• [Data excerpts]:
-- Opening Marker --
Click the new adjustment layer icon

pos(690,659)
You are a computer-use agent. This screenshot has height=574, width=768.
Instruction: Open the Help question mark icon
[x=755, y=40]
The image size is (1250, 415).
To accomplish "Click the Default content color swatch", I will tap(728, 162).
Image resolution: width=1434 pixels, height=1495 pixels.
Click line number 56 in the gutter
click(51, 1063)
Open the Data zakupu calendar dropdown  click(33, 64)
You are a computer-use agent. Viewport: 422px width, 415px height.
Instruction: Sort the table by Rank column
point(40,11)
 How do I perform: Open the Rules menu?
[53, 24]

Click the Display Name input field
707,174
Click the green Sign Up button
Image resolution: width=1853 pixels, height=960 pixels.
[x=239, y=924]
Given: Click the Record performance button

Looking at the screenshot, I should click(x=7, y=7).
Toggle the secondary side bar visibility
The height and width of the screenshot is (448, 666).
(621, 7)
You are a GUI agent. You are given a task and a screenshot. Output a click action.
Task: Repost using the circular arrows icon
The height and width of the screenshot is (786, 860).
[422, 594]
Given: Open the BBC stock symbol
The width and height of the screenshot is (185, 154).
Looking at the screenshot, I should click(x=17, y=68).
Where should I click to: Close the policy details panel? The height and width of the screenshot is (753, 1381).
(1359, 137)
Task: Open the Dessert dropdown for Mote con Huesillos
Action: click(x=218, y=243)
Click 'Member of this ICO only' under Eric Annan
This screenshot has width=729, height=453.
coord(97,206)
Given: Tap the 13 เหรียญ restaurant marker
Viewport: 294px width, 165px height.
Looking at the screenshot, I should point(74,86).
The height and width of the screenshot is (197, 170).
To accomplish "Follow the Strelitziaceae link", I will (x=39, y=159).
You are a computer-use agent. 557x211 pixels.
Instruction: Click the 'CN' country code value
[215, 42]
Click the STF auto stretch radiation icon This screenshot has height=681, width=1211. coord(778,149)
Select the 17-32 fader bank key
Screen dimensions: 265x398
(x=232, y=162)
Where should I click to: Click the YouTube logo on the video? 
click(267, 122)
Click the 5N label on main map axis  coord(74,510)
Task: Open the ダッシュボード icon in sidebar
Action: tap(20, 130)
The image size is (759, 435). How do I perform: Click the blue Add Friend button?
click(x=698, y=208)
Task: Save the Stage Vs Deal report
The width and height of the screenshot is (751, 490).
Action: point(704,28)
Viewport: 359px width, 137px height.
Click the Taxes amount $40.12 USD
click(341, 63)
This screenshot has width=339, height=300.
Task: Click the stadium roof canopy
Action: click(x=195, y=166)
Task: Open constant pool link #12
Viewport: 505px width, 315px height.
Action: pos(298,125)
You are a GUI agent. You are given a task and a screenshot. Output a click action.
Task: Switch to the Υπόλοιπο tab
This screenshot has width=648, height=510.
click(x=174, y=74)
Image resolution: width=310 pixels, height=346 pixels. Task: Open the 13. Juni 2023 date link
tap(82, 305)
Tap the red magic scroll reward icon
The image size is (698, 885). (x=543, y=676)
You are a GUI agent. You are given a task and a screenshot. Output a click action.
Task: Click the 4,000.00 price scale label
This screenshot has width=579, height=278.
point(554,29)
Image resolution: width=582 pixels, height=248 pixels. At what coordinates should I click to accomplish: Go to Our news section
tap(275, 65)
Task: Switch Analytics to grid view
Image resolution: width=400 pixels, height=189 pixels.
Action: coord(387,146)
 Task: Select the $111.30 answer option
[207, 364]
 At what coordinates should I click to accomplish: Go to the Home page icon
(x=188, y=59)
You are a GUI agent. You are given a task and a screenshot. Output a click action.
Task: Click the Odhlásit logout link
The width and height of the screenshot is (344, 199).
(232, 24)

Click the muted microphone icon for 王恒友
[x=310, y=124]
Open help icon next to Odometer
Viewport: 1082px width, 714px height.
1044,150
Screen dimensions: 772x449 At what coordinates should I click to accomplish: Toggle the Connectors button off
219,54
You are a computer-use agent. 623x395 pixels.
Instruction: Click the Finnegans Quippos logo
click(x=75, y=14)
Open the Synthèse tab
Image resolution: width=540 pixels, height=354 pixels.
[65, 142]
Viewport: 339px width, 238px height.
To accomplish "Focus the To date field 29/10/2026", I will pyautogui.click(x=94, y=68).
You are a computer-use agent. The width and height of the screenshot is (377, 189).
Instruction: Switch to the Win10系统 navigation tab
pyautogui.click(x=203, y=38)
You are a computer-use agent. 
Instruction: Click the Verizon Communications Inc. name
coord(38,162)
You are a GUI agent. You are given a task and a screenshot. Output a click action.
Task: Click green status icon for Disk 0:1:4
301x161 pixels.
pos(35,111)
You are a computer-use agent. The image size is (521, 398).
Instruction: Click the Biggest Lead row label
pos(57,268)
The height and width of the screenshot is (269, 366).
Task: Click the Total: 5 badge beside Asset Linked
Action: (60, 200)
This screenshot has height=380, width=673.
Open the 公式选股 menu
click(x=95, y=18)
-- Closing Marker --
• [EXERCISE OBJECTIVE]:
Give back each entry so that it matches the original word for word.

• [EXERCISE OUTPUT]:
Click the new adjustment layer icon

pos(690,659)
You are a computer-use agent. This screenshot has height=574, width=768.
Instruction: Open the Help question mark icon
[x=755, y=40]
The image size is (1250, 415).
To accomplish "Click the Default content color swatch", I will tap(728, 162).
Image resolution: width=1434 pixels, height=1495 pixels.
Click line number 56 in the gutter
click(51, 1063)
Open the Data zakupu calendar dropdown  click(33, 64)
You are a computer-use agent. Viewport: 422px width, 415px height.
Instruction: Sort the table by Rank column
point(40,11)
 How do I perform: Open the Rules menu?
[53, 24]

Click the Display Name input field
707,174
Click the green Sign Up button
Image resolution: width=1853 pixels, height=960 pixels.
[x=239, y=924]
Given: Click the Record performance button

Looking at the screenshot, I should click(x=7, y=7).
Toggle the secondary side bar visibility
The height and width of the screenshot is (448, 666).
(621, 7)
You are a GUI agent. You are given a task and a screenshot. Output a click action.
Task: Repost using the circular arrows icon
The height and width of the screenshot is (786, 860).
[422, 594]
Given: Open the BBC stock symbol
The width and height of the screenshot is (185, 154).
Looking at the screenshot, I should click(x=17, y=68).
Where should I click to: Close the policy details panel? The height and width of the screenshot is (753, 1381).
(1359, 137)
Task: Open the Dessert dropdown for Mote con Huesillos
Action: click(x=218, y=243)
Click 'Member of this ICO only' under Eric Annan
This screenshot has width=729, height=453.
coord(97,206)
Given: Tap the 13 เหรียญ restaurant marker
Viewport: 294px width, 165px height.
Looking at the screenshot, I should point(74,86).
The height and width of the screenshot is (197, 170).
To accomplish "Follow the Strelitziaceae link", I will (x=39, y=159).
You are a computer-use agent. 557x211 pixels.
Instruction: Click the 'CN' country code value
[215, 42]
Click the STF auto stretch radiation icon This screenshot has height=681, width=1211. coord(778,149)
Select the 17-32 fader bank key
Screen dimensions: 265x398
(x=232, y=162)
Where should I click to: Click the YouTube logo on the video? 
click(267, 122)
Click the 5N label on main map axis  coord(74,510)
Task: Open the ダッシュボード icon in sidebar
Action: tap(20, 130)
The image size is (759, 435). How do I perform: Click the blue Add Friend button?
click(x=698, y=208)
Task: Save the Stage Vs Deal report
The width and height of the screenshot is (751, 490).
Action: point(704,28)
Viewport: 359px width, 137px height.
Click the Taxes amount $40.12 USD
click(341, 63)
This screenshot has width=339, height=300.
Task: Click the stadium roof canopy
Action: click(x=195, y=166)
Task: Open constant pool link #12
Viewport: 505px width, 315px height.
Action: pos(298,125)
You are a GUI agent. You are given a task and a screenshot. Output a click action.
Task: Switch to the Υπόλοιπο tab
This screenshot has width=648, height=510.
click(x=174, y=74)
Image resolution: width=310 pixels, height=346 pixels. Task: Open the 13. Juni 2023 date link
tap(82, 305)
Tap the red magic scroll reward icon
The image size is (698, 885). (x=543, y=676)
You are a GUI agent. You are given a task and a screenshot. Output a click action.
Task: Click the 4,000.00 price scale label
This screenshot has width=579, height=278.
point(554,29)
Image resolution: width=582 pixels, height=248 pixels. At what coordinates should I click to accomplish: Go to Our news section
tap(275, 65)
Task: Switch Analytics to grid view
Image resolution: width=400 pixels, height=189 pixels.
Action: coord(387,146)
 Task: Select the $111.30 answer option
[207, 364]
 At what coordinates should I click to accomplish: Go to the Home page icon
(x=188, y=59)
You are a GUI agent. You are given a task and a screenshot. Output a click action.
Task: Click the Odhlásit logout link
The width and height of the screenshot is (344, 199).
(232, 24)

Click the muted microphone icon for 王恒友
[x=310, y=124]
Open help icon next to Odometer
Viewport: 1082px width, 714px height.
1044,150
Screen dimensions: 772x449 At what coordinates should I click to accomplish: Toggle the Connectors button off
219,54
You are a computer-use agent. 623x395 pixels.
Instruction: Click the Finnegans Quippos logo
click(x=75, y=14)
Open the Synthèse tab
Image resolution: width=540 pixels, height=354 pixels.
[65, 142]
Viewport: 339px width, 238px height.
To accomplish "Focus the To date field 29/10/2026", I will pyautogui.click(x=94, y=68).
You are a computer-use agent. The width and height of the screenshot is (377, 189).
Instruction: Switch to the Win10系统 navigation tab
pyautogui.click(x=203, y=38)
You are a computer-use agent. 
Instruction: Click the Verizon Communications Inc. name
coord(38,162)
You are a GUI agent. You are given a task and a screenshot. Output a click action.
Task: Click green status icon for Disk 0:1:4
301x161 pixels.
pos(35,111)
You are a computer-use agent. The image size is (521, 398).
Instruction: Click the Biggest Lead row label
pos(57,268)
The height and width of the screenshot is (269, 366).
Task: Click the Total: 5 badge beside Asset Linked
Action: (60, 200)
This screenshot has height=380, width=673.
Open the 公式选股 menu
click(x=95, y=18)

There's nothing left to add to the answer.